BUILDING MATERIALS HOLDING CORPORATION
COMPENSATION COMMITTEE CHARTER
Approved and Adopted
November 26, 2002
1. Authority and
The Compensation Committee ("Committee") is a standing committee of the Board of Directors which acts on behalf of the Board of Directors in setting the general compensation policies of Building Materials Holding Corporation (the "Company"), determining the specific compensation levels for the Chairman, President and Chief Executive Officer and other executive officers of the Company and the compensation of members of the Board of Directors of the Company. The Compensation Committee also is responsible for administering the Company's stock option plans, supplemental employee retirement plan and such other compensation and retirement plans as the Company may establish from time to time.
The Committee shall consist of at least three directors appointed by the Board of Directors, who shall be (i) independent of management and free from any relationship that, in the opinion of the Board, would interfere with exercise of independent judgment as a Compensation Committee member, and (ii) independent under the rules of Nasdaq for Nasdaq National Market companies.

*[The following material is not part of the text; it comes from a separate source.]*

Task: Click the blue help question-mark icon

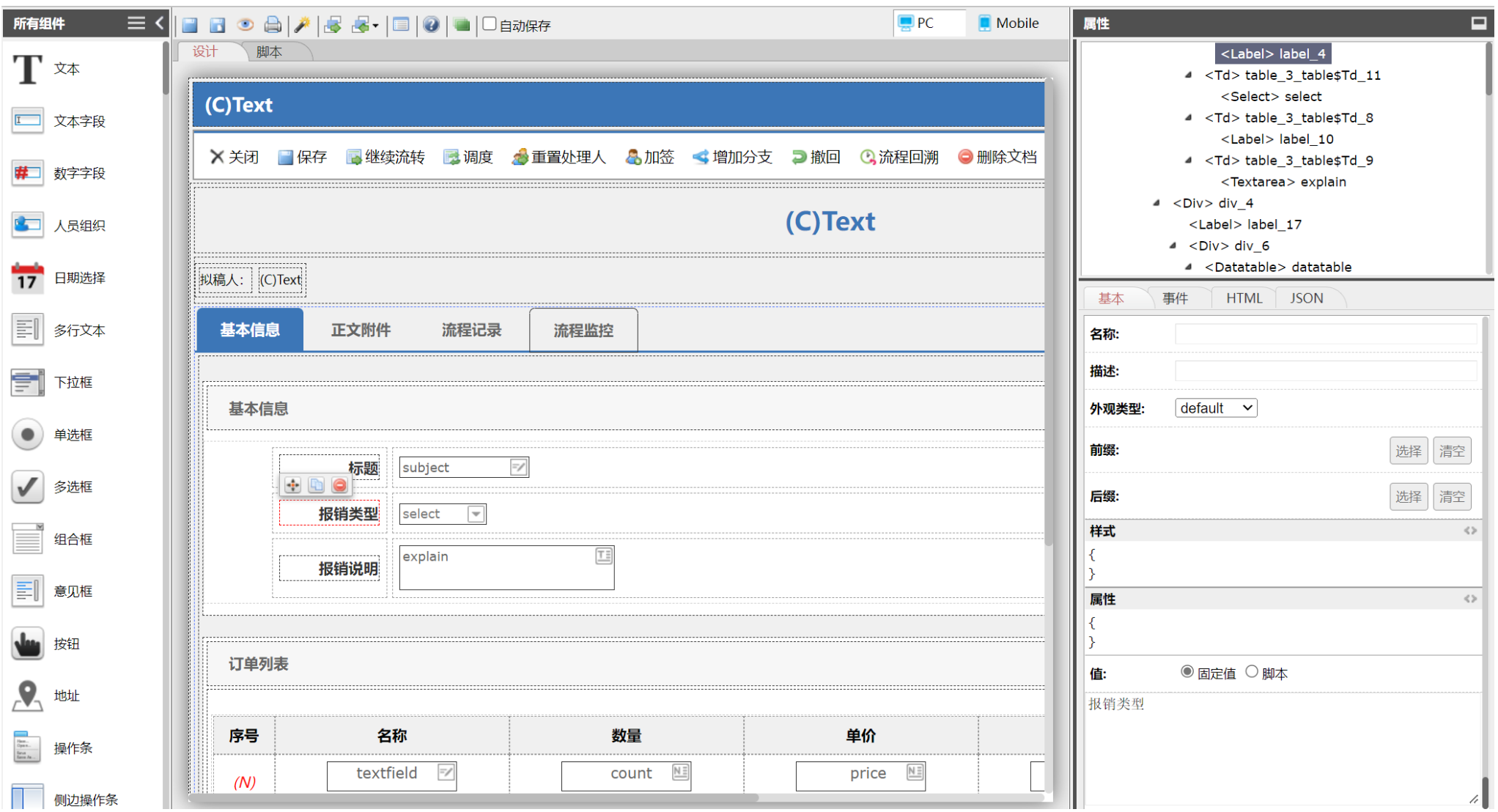Action: 432,25
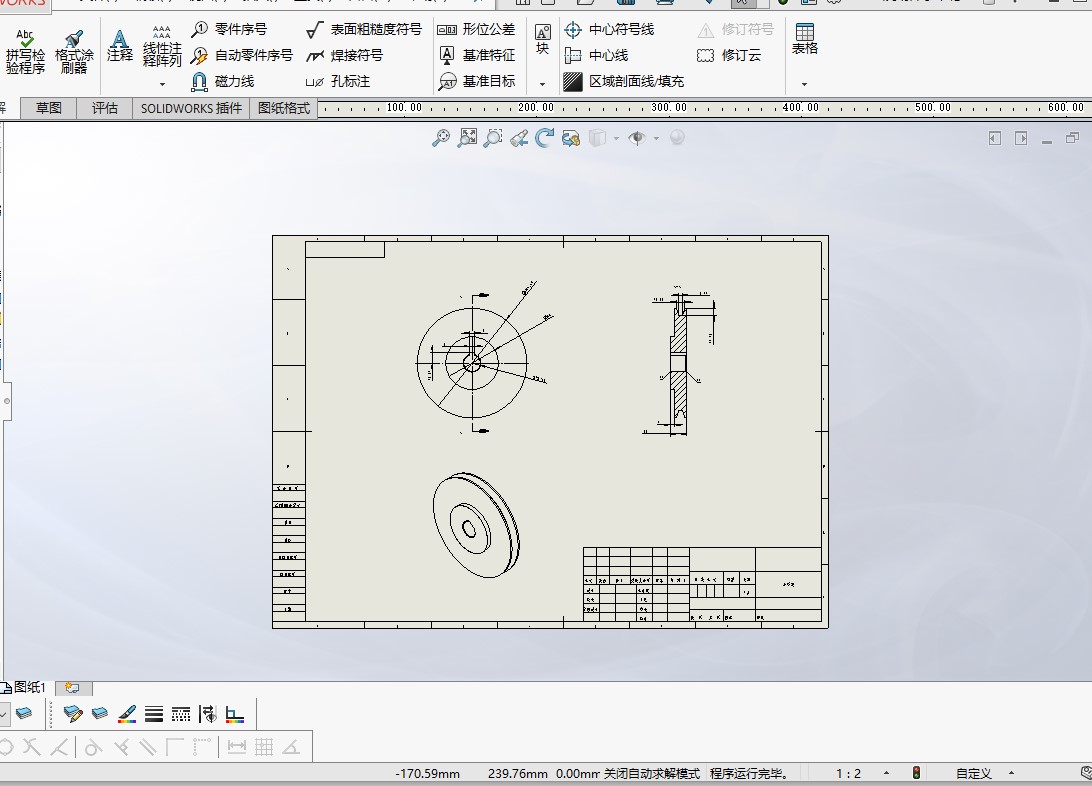This screenshot has width=1092, height=786.
Task: Open the Blocks (块) dropdown arrow
Action: 542,84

The Board of Directors shall designate one of the Compensation Committee members to be Chairperson.
3. Duties and Responsibilities.
The duties and responsibilities of the Compensation Committee shall be as follows:
(i) Establish the executive compensation and benefits philosophy and strategy for the Company, in consultation with the Nominating and Corporate Governance Committee and the Chairman, President and Chief Executive Officer ("Chairman").
(ii) Review and approve compensation programs covering the Company's senior management.
(iii) Review the recommendations of the Chairman with respect to the individual compensation for each member of senior management, and approve such individual compensation.
(iv) Determine performance measures and, if applicable, goals for measuring corporate performance, in consultation with the Chairman.
(v) Evaluate the performance of the Chairman and executive officers of the Company in consultation with the Nominating and Corporate Governance Committee, approve compensation performance standards for such individuals, as well as compensation awards (salary, bonus, stock options and other stock awards, etc.), contracts and supplemental compensation or benefits arrangements.
(vi) Review and recommend the compensation program for outside directors in consultation with the Nominating and Corporate Governance Committee, including the amount and type of any form of compensation to be paid to any director for such service, including, without limitation, compensation in equity and equity-related incentives.
(vii) Approve and/or revise all major compensation or benefit programs involving stock or commitments beyond one year (e.g., pension, profit-sharing, etc.).
(viii) Approve all stock option and other stock incentive awards.
(ix) Establish policies of the Company regarding structuring compensation programs to preserve tax deductibility and approve insider stock transactions as needed for exemptions from Section 16 of the Securities Exchange Act of 1934.
(x) Prepare or approve the Compensation Committee report to the stockholders in any proxy statement.
(xi) Report Compensation Committee actions to the Board of Directors.
(xii) Oversee the Company's policies relating to development and retention of able management, including personnel practices, equal employment opportunity practices, education and training programs.
(xiii) Review annually the adequacy of the Committee's Charter and assess the Committee's processes and effectiveness.
(xiv) Establish and review annually the Board compensation in consultation with the Nominating and Corporate Governance Committee and the Chief Executive Officer.
The Committee shall meet at least annually or from time to time as required. The Committee may meet either in person or telephonically and at such times and places as the Committee determines. The Committee shall report the results of each of its meeting to the Board. The Committee shall have the right to retain and meet privately with independent advisors and benefit specialists as needed. The majority of the members of the Committee shall constitute a quorum.